== PROBLEM DESCRIPTION ==
Would you please transcribe, exactly as written, the lines of the entries below starting at the one that holds "Click the NE301" and ending at the one that holds "Select slide 4 thumbnail in slide panel", both included?

== DATASET RECORDS ==

━━━━━━━━

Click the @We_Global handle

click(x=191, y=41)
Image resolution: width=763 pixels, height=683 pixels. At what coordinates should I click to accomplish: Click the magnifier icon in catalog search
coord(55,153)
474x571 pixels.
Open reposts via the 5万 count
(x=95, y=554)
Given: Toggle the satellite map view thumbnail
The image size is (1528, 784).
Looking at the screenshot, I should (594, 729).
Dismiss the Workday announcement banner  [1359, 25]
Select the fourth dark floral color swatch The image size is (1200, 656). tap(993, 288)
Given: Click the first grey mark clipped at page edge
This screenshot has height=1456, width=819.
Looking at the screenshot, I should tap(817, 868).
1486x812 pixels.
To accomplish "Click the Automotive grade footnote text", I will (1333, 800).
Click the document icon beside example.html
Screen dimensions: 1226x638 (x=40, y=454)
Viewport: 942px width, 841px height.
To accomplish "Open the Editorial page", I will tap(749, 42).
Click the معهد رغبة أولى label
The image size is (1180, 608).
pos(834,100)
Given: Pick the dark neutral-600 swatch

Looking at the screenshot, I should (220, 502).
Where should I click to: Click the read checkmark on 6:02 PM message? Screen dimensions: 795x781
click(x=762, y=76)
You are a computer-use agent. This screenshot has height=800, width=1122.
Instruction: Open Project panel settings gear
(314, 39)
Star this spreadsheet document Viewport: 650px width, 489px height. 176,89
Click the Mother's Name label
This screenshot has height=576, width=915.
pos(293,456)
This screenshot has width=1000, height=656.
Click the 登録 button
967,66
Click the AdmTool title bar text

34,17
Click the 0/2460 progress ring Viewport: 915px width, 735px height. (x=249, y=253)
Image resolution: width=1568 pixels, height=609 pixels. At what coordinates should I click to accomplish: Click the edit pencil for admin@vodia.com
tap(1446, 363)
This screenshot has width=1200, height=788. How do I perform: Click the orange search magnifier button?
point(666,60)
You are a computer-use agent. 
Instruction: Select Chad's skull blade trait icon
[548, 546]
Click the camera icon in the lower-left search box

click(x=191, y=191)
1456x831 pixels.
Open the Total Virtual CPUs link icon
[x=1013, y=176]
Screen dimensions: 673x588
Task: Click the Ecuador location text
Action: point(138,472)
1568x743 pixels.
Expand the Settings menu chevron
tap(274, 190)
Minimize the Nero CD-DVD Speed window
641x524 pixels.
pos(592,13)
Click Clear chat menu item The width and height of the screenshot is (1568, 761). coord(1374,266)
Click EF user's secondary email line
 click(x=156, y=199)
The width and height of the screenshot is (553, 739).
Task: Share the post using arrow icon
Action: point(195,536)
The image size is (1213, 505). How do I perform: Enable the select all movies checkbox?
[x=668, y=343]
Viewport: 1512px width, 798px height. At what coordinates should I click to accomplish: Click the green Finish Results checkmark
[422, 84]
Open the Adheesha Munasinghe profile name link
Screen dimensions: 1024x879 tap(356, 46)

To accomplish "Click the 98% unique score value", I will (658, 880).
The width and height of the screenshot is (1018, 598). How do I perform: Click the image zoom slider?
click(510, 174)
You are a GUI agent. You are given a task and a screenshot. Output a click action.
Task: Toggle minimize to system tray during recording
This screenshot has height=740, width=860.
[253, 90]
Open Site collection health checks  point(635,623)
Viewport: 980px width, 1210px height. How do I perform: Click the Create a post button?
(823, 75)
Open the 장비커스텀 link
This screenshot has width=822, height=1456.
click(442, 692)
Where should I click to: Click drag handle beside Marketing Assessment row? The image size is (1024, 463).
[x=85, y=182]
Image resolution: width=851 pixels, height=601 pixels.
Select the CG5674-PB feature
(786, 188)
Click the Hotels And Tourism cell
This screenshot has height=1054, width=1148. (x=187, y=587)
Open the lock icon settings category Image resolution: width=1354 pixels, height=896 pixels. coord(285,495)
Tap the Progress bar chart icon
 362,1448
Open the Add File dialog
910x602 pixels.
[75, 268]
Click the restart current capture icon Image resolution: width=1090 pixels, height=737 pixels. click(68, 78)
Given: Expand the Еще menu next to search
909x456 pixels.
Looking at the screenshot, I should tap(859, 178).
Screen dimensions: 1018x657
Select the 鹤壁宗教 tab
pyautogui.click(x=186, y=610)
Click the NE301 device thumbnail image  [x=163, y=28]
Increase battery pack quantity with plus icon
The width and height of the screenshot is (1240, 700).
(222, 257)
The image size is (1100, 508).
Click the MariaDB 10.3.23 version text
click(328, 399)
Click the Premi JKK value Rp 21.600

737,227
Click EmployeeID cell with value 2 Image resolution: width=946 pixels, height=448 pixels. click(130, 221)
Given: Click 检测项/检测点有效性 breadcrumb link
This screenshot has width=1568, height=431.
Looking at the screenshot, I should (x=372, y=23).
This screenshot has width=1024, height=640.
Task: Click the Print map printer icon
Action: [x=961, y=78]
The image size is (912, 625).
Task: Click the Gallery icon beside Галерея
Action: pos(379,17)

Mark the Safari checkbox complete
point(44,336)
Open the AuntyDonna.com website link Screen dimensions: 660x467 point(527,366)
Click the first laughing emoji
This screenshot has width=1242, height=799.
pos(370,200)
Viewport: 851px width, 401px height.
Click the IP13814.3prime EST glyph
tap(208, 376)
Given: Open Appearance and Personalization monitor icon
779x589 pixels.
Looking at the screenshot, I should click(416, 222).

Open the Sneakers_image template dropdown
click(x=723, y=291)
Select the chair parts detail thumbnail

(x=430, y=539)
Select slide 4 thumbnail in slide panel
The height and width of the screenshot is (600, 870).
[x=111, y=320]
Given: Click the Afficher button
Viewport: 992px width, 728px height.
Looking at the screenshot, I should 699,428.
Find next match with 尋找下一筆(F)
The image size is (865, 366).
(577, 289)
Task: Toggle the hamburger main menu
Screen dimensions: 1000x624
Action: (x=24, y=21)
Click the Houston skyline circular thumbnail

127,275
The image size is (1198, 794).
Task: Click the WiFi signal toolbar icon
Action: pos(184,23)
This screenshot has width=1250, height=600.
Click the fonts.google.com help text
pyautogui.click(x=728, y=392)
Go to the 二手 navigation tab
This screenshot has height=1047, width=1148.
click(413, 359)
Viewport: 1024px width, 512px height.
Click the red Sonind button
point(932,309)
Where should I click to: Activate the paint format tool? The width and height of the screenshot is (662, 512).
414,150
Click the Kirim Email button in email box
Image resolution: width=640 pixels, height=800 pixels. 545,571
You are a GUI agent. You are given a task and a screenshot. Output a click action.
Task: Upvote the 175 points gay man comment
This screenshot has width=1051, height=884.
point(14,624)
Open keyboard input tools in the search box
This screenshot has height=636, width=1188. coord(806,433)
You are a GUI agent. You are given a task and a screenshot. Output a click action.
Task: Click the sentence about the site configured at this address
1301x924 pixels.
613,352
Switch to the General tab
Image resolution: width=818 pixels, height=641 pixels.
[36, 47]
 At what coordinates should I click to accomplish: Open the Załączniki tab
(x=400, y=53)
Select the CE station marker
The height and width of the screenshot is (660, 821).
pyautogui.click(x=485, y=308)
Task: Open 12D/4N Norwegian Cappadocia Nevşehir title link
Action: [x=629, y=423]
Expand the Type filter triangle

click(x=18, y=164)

━━━━━━━━

== RESPONSE TO THIS TASK ==
Click the NE301 device thumbnail image  [x=163, y=28]
Increase battery pack quantity with plus icon
The width and height of the screenshot is (1240, 700).
(222, 257)
The image size is (1100, 508).
Click the MariaDB 10.3.23 version text
click(328, 399)
Click the Premi JKK value Rp 21.600

737,227
Click EmployeeID cell with value 2 Image resolution: width=946 pixels, height=448 pixels. click(130, 221)
Given: Click 检测项/检测点有效性 breadcrumb link
This screenshot has width=1568, height=431.
Looking at the screenshot, I should (x=372, y=23).
This screenshot has width=1024, height=640.
Task: Click the Print map printer icon
Action: [x=961, y=78]
The image size is (912, 625).
Task: Click the Gallery icon beside Галерея
Action: pos(379,17)

Mark the Safari checkbox complete
point(44,336)
Open the AuntyDonna.com website link Screen dimensions: 660x467 point(527,366)
Click the first laughing emoji
This screenshot has width=1242, height=799.
pos(370,200)
Viewport: 851px width, 401px height.
Click the IP13814.3prime EST glyph
tap(208, 376)
Given: Open Appearance and Personalization monitor icon
779x589 pixels.
Looking at the screenshot, I should click(416, 222).

Open the Sneakers_image template dropdown
click(x=723, y=291)
Select the chair parts detail thumbnail

(x=430, y=539)
Select slide 4 thumbnail in slide panel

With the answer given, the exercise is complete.